Sassari. Il dibattito sull’addizionale aeroportuale accende la discussione pubblica, ma il consigliere regionale Valdo Di Nolfo ricorda che una soluzione concreta per il sistema dei trasporti sardi è già sul tavolo. mesi fa, ben prima che l’argomento diventasse di confronto politico quotidiano. La proposta mira all’abolizione della tassa sui diritti di imbarco all’aeroporto di Alghero, concentrandosi nel periodo tra ottobre e maggio, ovvero la stagione invernale e i mesi “spalla”.
Questa addizionale, che incide per circa 6,50 euro sul costo finale del biglietto, è stata eliminata o ridotta in altre regioni italiane per incentivare il traffico aereo negli scali minori. Con Alghero che copre il 17% del traffico isolano, l’iniziativa di Di Nolfo non è un favore alle compagnie, ma una mossa strategica mirata. L’obiettivo è chiaro: attrarre nuove rotte, incrementare i collegamenti e rafforzare la competitività del nord-ovest della Sardegna, migliorando la mobilità dei cittadini e sostenendo il turismo anche nei mesi meno affollati.

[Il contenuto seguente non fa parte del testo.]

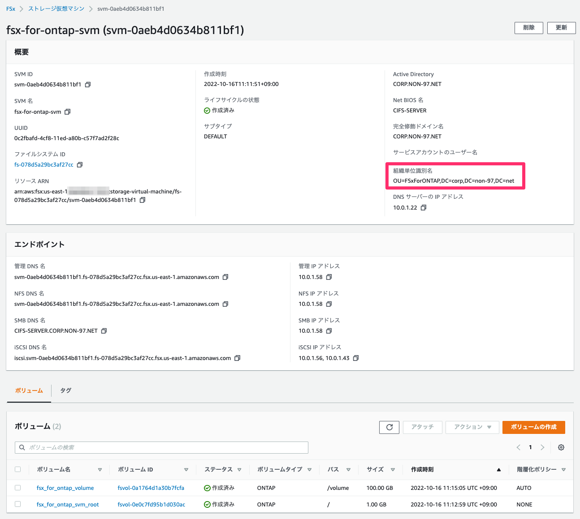This screenshot has height=519, width=580.
Task: Open the ステータス column filter dropdown
Action: pos(239,469)
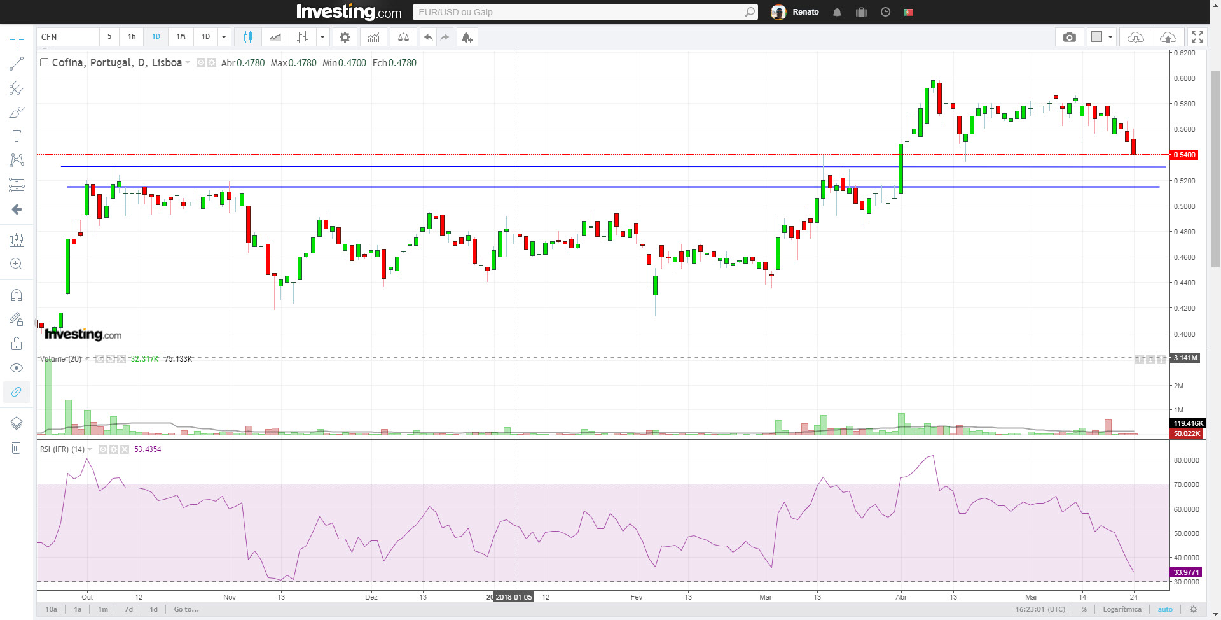Switch to the 1h interval

[132, 37]
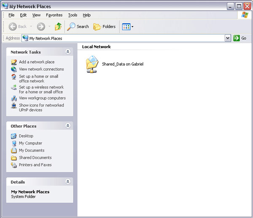The image size is (253, 218).
Task: Collapse the Other Places panel
Action: pos(68,126)
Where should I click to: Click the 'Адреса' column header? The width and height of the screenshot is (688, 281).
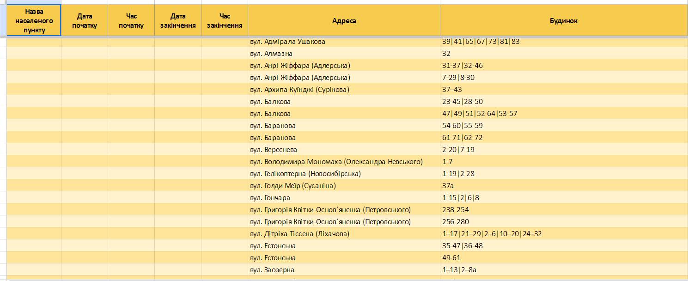click(x=344, y=20)
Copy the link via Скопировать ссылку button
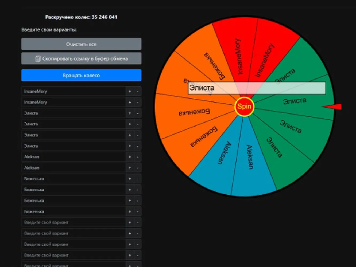 [x=81, y=58]
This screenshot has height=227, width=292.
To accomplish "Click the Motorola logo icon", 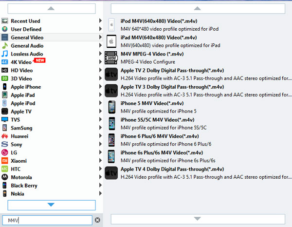I will point(5,177).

La misura, dunque, non è generalizzata ma pensata specificamente per i periodi di bassa stagione, quando lo scalo registra i numeri più bassi. Si tratta di un investimento per il futuro dell’isola, capace di generare benefici per studenti, lavoratori, imprese e l’intero comparto turistico. Di Nolfo sollecita un approfondimento della proposta basato su dati e senza pregiudizi, per una strategia di trasporto aereo che guardi al futuro e non solo all’emergenza del momento.